After locating "Click the blue shield security icon" in the listing below, copy that line and each one after it exactly, ending with the line that has "Instruction: Expand audio".

• **Exercise input**:
■ ■ ■ ■ ■ ■ ■
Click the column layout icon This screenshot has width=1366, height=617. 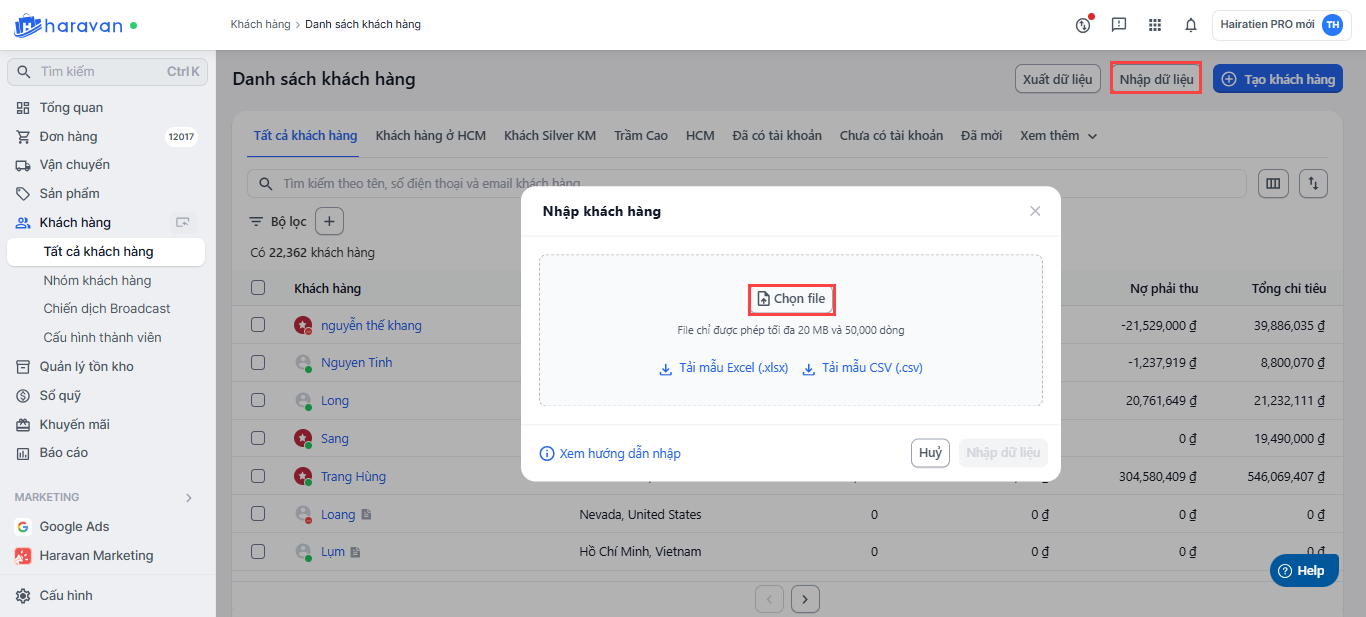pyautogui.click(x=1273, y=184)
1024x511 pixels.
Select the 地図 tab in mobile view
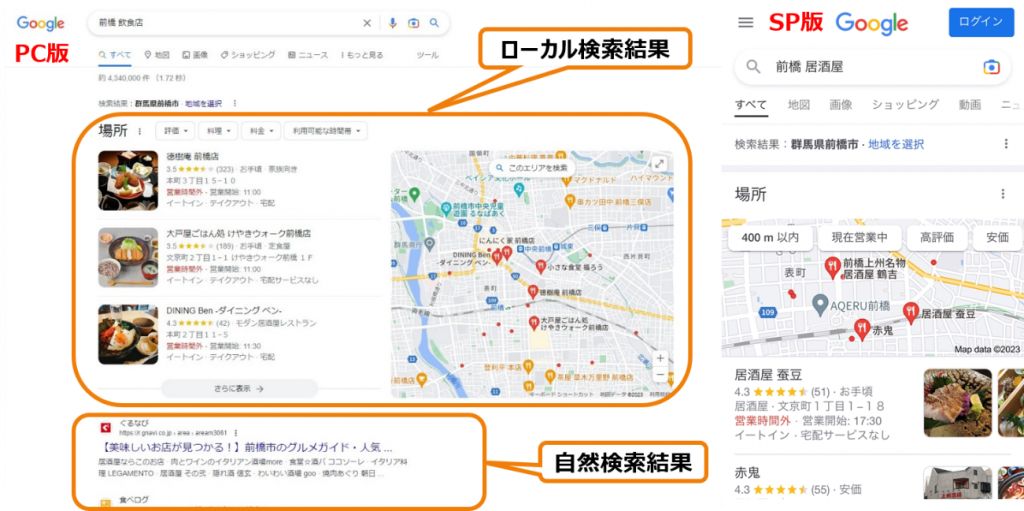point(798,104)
■ ■ ■ ■ ■ ■ ■
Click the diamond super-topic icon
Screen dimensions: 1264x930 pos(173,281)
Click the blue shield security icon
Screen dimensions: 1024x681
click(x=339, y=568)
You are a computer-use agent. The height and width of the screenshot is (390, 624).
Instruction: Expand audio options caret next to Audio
■ ■ ■ ■ ■ ■ ■
• **Output for this task**:
Click the blue shield security icon
Screen dimensions: 1024x681
click(x=339, y=568)
You are a computer-use agent. The height and width of the screenshot is (390, 624).
Instruction: Expand audio options caret next to Audio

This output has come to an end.